What a preacher’s daughter!
Which isn’t to get past the fact that Live By Night is an entertaining movie, it’s just sometimes too random for its own good.
It’s a shame, too, because Affleck shows that he can still direct a somewhat compelling movie, all obvious issues aside. There’s a few gun-battles that are tense and fun, there’s a car-chase sequence that’s well-staged, and yeah, there’s even some compelling moments involved with Coughlin and how exactly he runs this rum-business. But like I said, there’s probably six or seven hours worth of material, all cut-up, jumbled and put together in a two-hour piece, that also feels like it’s trying hard to get everything out there, but doesn’t know how to package it correctly.
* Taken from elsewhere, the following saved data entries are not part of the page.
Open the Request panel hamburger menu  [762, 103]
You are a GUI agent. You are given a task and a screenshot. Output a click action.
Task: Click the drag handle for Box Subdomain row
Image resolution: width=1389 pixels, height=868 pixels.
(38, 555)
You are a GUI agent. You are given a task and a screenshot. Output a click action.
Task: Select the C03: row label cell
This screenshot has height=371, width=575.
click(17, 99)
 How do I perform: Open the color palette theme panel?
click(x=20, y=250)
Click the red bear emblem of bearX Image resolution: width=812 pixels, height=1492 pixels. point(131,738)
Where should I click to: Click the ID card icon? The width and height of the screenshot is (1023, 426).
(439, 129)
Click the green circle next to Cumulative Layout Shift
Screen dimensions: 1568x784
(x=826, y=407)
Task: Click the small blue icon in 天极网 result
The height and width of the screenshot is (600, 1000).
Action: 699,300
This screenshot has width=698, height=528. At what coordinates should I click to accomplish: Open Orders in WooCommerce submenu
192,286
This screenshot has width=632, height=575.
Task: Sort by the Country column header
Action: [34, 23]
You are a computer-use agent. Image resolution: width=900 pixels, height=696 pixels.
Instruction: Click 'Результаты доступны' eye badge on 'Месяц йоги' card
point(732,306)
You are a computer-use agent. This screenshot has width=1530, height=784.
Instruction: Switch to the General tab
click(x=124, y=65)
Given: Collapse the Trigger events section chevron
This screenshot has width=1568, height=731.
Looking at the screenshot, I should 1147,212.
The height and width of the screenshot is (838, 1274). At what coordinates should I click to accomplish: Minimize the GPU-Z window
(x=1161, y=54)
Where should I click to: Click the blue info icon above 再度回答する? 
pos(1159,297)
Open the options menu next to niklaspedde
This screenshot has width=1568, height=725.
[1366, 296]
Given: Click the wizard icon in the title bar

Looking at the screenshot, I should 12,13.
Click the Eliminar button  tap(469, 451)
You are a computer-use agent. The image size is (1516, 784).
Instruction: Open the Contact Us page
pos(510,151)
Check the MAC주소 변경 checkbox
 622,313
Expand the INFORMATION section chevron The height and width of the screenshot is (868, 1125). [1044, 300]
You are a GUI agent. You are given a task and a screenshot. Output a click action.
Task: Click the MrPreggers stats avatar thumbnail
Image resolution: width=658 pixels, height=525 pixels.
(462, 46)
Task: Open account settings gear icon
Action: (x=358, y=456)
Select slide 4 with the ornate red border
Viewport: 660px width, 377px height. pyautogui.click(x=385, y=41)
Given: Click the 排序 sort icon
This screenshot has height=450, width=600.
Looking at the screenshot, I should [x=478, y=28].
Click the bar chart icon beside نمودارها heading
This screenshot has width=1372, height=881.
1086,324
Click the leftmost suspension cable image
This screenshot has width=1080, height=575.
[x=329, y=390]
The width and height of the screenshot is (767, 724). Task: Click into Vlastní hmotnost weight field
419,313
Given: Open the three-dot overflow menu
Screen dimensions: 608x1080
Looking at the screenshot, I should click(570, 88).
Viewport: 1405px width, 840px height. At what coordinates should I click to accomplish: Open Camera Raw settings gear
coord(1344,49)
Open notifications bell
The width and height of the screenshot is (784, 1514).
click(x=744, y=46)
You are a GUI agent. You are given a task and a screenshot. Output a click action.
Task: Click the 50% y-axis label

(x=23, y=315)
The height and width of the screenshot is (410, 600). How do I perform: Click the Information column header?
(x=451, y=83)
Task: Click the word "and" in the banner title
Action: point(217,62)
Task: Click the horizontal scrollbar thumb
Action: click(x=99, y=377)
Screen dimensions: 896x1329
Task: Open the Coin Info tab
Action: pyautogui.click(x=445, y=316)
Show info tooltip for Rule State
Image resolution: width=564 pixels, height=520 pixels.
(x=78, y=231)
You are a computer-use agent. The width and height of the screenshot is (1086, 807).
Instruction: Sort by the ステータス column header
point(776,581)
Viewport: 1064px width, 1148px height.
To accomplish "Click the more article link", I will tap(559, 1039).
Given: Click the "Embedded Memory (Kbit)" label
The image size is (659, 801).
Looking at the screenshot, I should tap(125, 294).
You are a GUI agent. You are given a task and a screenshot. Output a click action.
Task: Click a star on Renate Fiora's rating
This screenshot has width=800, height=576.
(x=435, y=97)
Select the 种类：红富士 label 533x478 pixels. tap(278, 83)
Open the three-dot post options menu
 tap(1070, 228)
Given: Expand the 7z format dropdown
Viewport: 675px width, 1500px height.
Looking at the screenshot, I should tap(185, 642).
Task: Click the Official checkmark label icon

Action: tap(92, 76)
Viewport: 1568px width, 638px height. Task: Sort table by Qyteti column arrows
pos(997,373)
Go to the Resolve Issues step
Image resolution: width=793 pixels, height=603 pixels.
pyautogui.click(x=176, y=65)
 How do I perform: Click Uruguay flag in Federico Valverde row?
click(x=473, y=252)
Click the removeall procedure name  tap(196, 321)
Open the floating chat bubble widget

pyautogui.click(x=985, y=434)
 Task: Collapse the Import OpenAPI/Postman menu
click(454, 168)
Even the ensemble, as talented as some of these people may be, don’t always get-off quite easy. Affleck is fine as our lead, although never quite as magnetic as he should have been; Zoe Saldana and Sienna Miller are sultry and sexy, but that’s about it; Elle Fanning’s character has an interesting complex, but it ends on such a silly note that it’s easy to forget about her; a porky and relatively plump Chris Messina shows up as Coughlin’s cousin/go-to man who feels like he deserved so much more attention than he got; Brendan Gleeson shows up as Coughlin’s very Irish dad and feels like he wandered off the set of Assassin’s Creed and thought about collecting a nice paycheck; and Chris Cooper, despite trying very hard as the town’s preacher, oddly enough, gets a whole lot to do, then leave in such a manner that feels rushed and a total betrayal of the character himself.
Oh well. At least Miguel’s in it for about five minutes.
Consensus: With so much going on and to explore, Live By Night can’t help but feel like a jumbled-up mess, albeit, one with a great look and feel to it, that occasionally stirs some sort of emotion resembling excitement.
6 / 10
Walk away from it, Ben. You’ll be okay.